To support multiple values, use the following syntax:
For Oracle Database:
SELECT EMPLOYEE_ID ID, FIRST_NAME FNAME, LAST_NAME LNAME FROM EMPLOYEES WHERE (DEPARTMENT_ID IN (:P_DEPT_ID) OR COALESCE (:P_DEPT_ID, null) is NULL)
For Oracle BI EE data source:
(CASE WHEN ('null') in (:P_YEAR) THEN 1 END =1 OR "Time"."Per Name Year" in (:P_YEAR))
For Oracle BI EE the parameter data type must be string. Number and date data types are not supported.
The data model provides a feature to group breaks and sort data.
Sorting is supported for parent group break columns only. For example, if a data set of employees is grouped by department and manager, you can sort the XML data by department. If you know how the data should be sorted in the final report or template, you specify sorting at data generation time to optimize document generation. The column order specified in the SELECT clause must exactly match the element orders in the data structure. Otherwise group break and sort may not work. Due to complexity, multiple grouping with multiple sorts at different group levels is not allowed.

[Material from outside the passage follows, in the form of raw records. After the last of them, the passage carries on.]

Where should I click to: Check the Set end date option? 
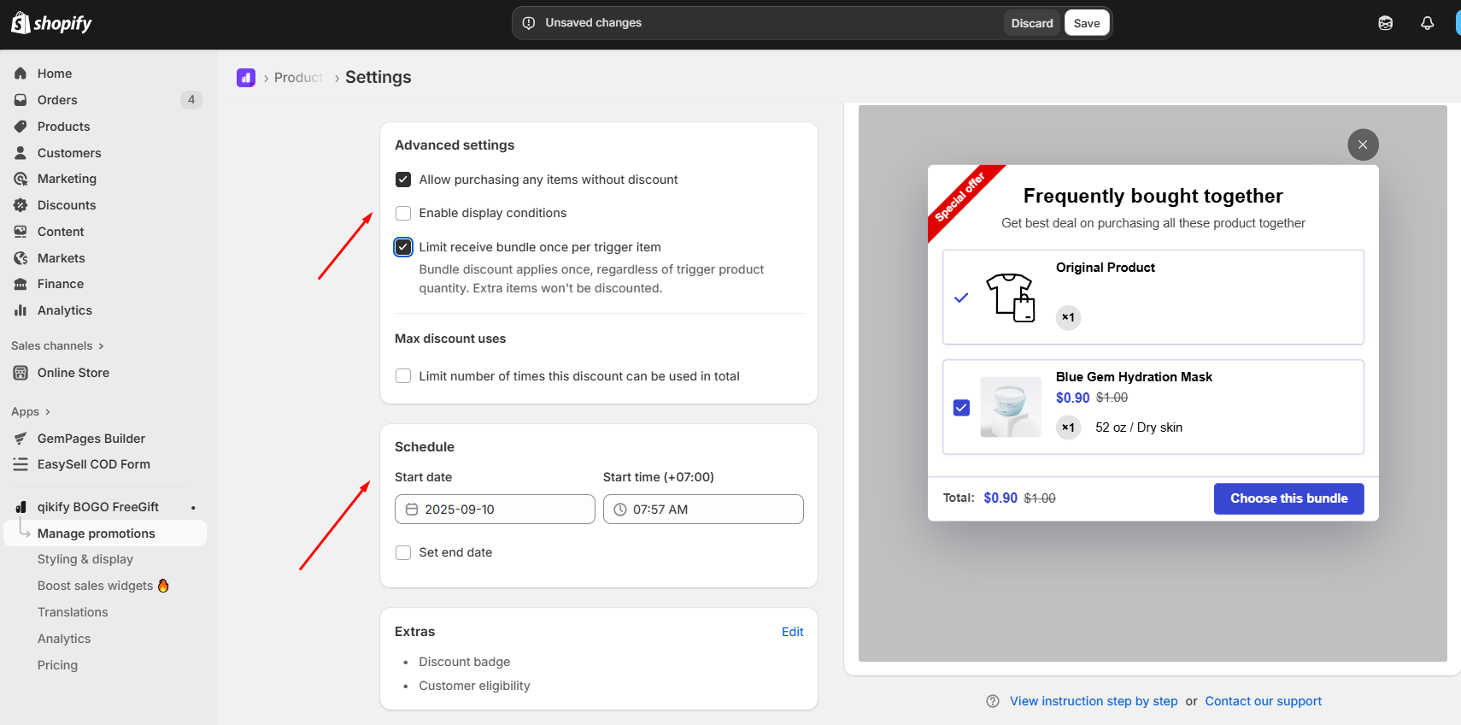click(x=403, y=552)
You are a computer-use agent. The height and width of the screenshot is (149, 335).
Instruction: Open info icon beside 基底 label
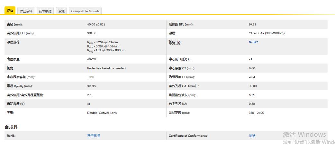(179, 42)
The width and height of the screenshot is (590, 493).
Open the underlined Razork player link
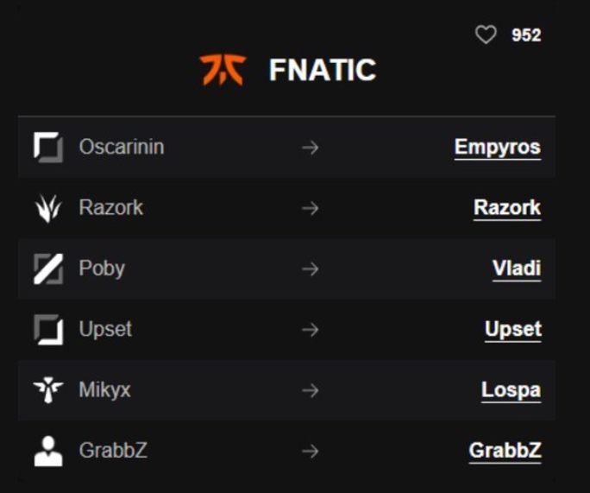pos(507,208)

Example: In the example shown below, sort and group break are applied to the parent group only, that is, G_1. Notice the column order in the query, data set dialog, and data structure. The SQL column order must exactly match the data structure element field order; otherwise, it may result in data corruption.
Example:
SELECT d.DEPARTMENT_ID DEPT_ID, d.DEPARTMENT_NAME DNAME, E.FIRST_NAME FNAME,E.LAST_NAME LNAME,E.JOB_ID JOB,E.MANAGER_ID FROM EMPLOYEES E,DEPARTMENTS D WHERE D.DEPARTMENT_ID = E.DEPARTMENT_ID ORDER BY d.DEPARTMENT_ID, d.DEPARTMENT_NAME
Once you define the query, you can use the data model designer to select data elements and create group breaks as shown below.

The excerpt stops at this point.